DESCRIPTION (provided by applicant): New evidence indicates that two mechanistically distinct, spatially separate networks can independently generate respiratory rhythm. We propose that the two networks in concert meet the conflicting demands of adaptive-ness and robustness required for the maintenance of blood-gas homeostasis. This new finding puts emphasis on the role of network interactions in rhythm generation. Because preparations currently available allow easy access to neurons but are too reduced (transverse slice preparation), or retain the networks of interest but do not allow easy access to them (en bloc preparation), we have developed a tilted saggital slice preparation that retains the networks present en bloc but affords good access to the networks of interest. We used optical recordings using a membrane permeable Ca++ indicator to determine the best parameters for cutting the slice, and use optical recording techniques routinely to monitor local network activity along the column of respiration modulated neurons in ventrolateral medulla that are exposed at the surface of the saggital slice. We will use optical signals to identify 2 classes of endogenously bursting respiratory neurons for detailed investigation using intracellular recording techniques. These endogenous bursters differ in that one population changes its bursting frequency as a function of membrane potential (voltage-dependent endogenous burster; VDEB), while the other does not (voltage-independent endogenous burster; VIEB). Due to this difference, VDEB cycle period can be altered by transient de- or hyperpolarizing impulses; while VIEBs will be less sensitive to such inputs. This provides a mechanism for our hypothesis; we propose that VDEBs mediate cycle-to-cycle adaptiveness to respiratory rhythm-generating networks, while VIEBs maintain network stability by rapidly restoring baseline rhythm. We propose to test this hypothesis at the network level, by selectively modulating VIEB and VDEB networks, and at the single neuron level, by characterizing perturbation responses in synaptically isolated VIEBs and VDEBs.

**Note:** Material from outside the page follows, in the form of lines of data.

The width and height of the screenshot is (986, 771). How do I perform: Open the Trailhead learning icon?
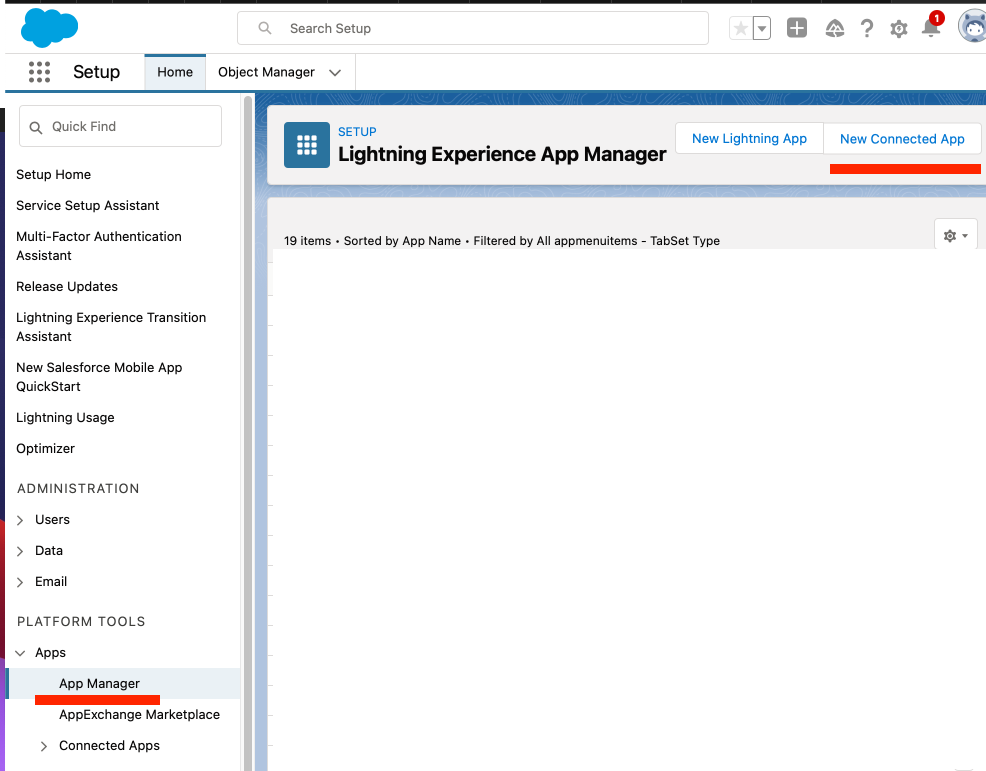point(834,28)
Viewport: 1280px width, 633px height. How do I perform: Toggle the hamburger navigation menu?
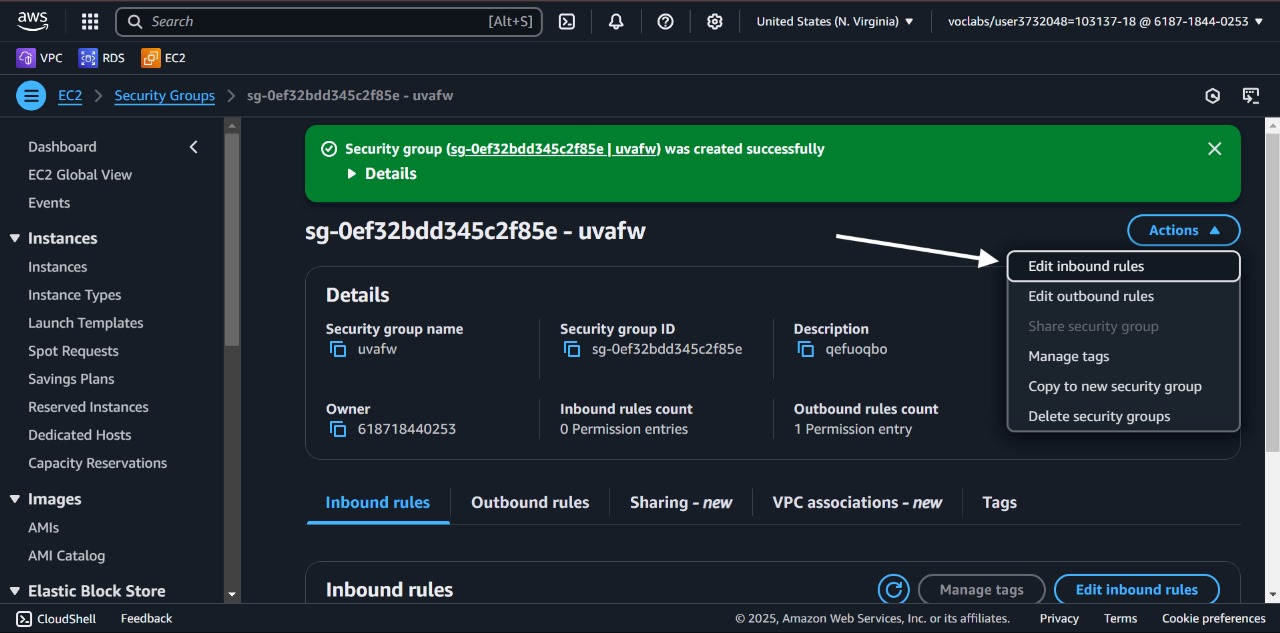point(31,96)
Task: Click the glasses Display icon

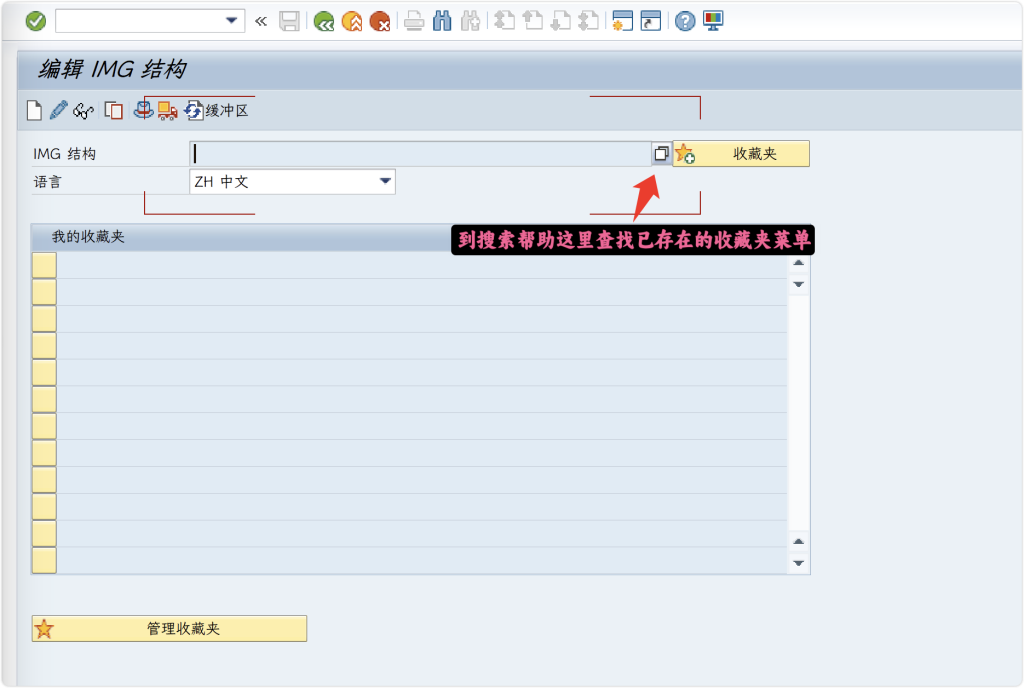Action: click(x=84, y=110)
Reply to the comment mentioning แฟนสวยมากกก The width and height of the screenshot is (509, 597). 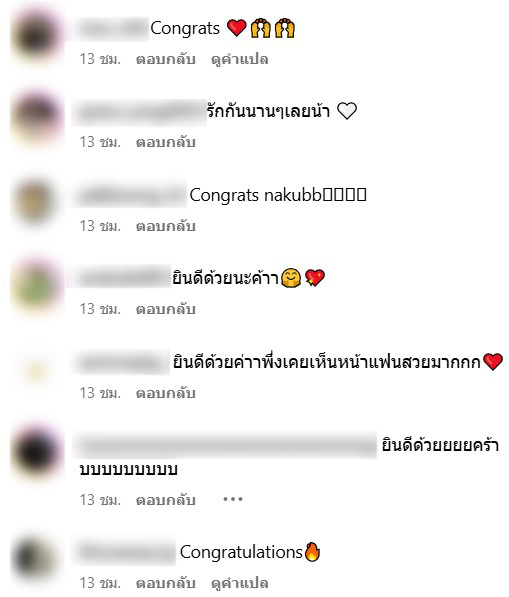pos(166,393)
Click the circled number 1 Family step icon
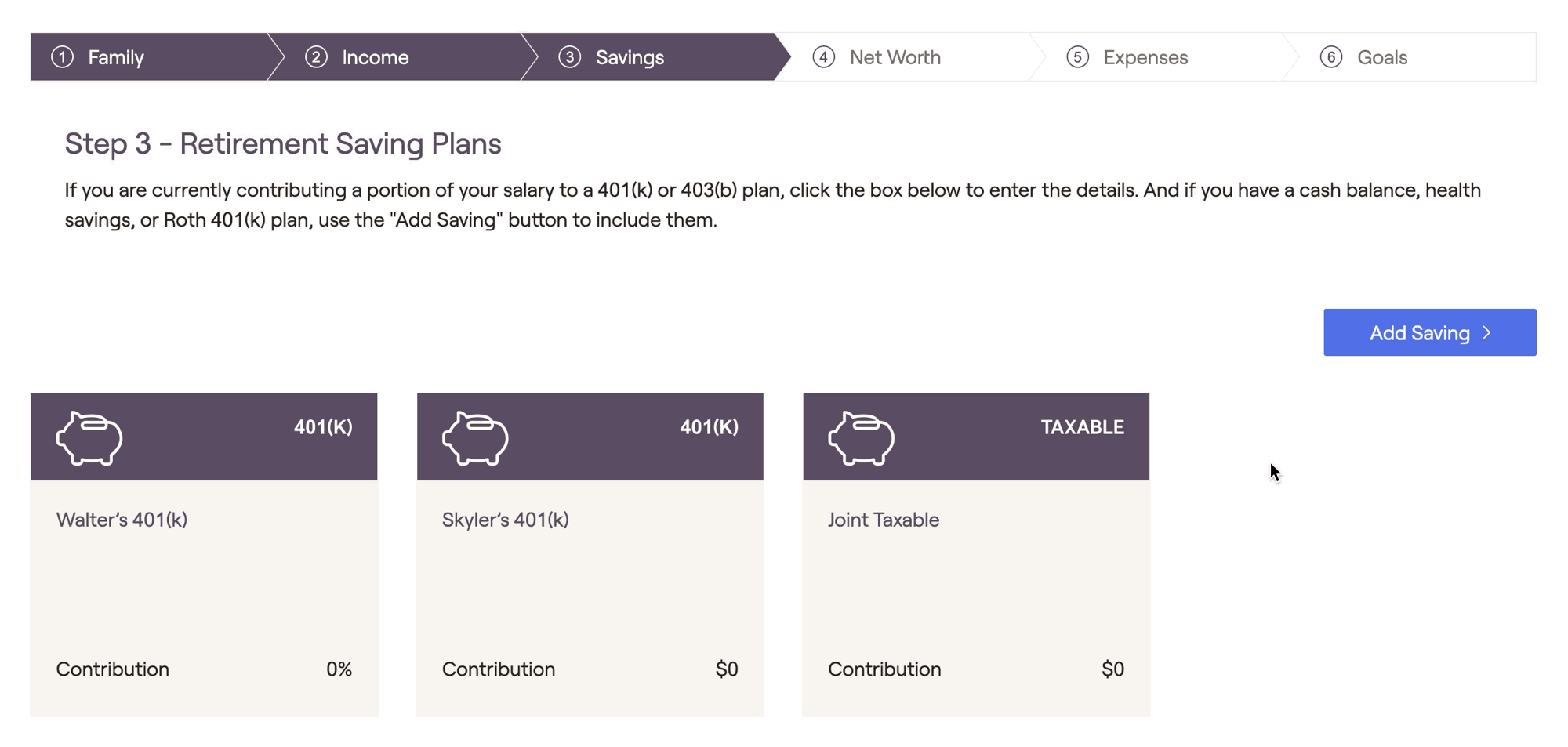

描述（由申请人提供）：新证据表明，两种机制不同、空间分离的网络可以独立产生呼吸节律。我们建议，这两个网络在音乐会上满足相互冲突的需求，自适应性和鲁棒性所需的血液气体稳态的维护。这一新发现强调了网络相互作用在节奏生成中的作用。因为目前可用的制备允许容易地接近神经元，但过于减少（横向切片制备），或保留感兴趣的网络，但不允许容易地接近它们（整块制备），我们已经开发了一种倾斜的矢状切片制备，保留整块存在的网络，但提供良好的访问感兴趣的网络。我们使用光学记录，使用膜渗透性Ca++指示剂来确定切割切片的最佳参数，并常规使用光学记录技术来监测局部网络活动，沿着暴露在矢状切片表面的延髓腹外侧区呼吸调制神经元柱。我们将使用光信号来识别2类内源性爆发呼吸神经元，并使用细胞内记录技术进行详细研究。这些内源性爆发的不同之处在于，一个群体改变其爆发频率作为膜电位的函数（电压依赖性内源性爆发; VDEB），而另一个则没有（电压非依赖性内源性爆发; VIEB）。由于这种差异，VDEB循环周期可以通过瞬时去极化或超极化脉冲来改变;而VIEB对此类输入不太敏感。这为我们的假设提供了一种机制;我们建议VDEBs介导对呼吸节律生成网络的周期到周期的适应性，而VIEBs通过快速恢复基线节律来保持网络稳定性。我们建议在网络水平上测试这一假设，通过选择性地调制VIEB和VDEB网络，并在单个神经元水平上，通过表征突触隔离VIEB和VDEB的扰动响应。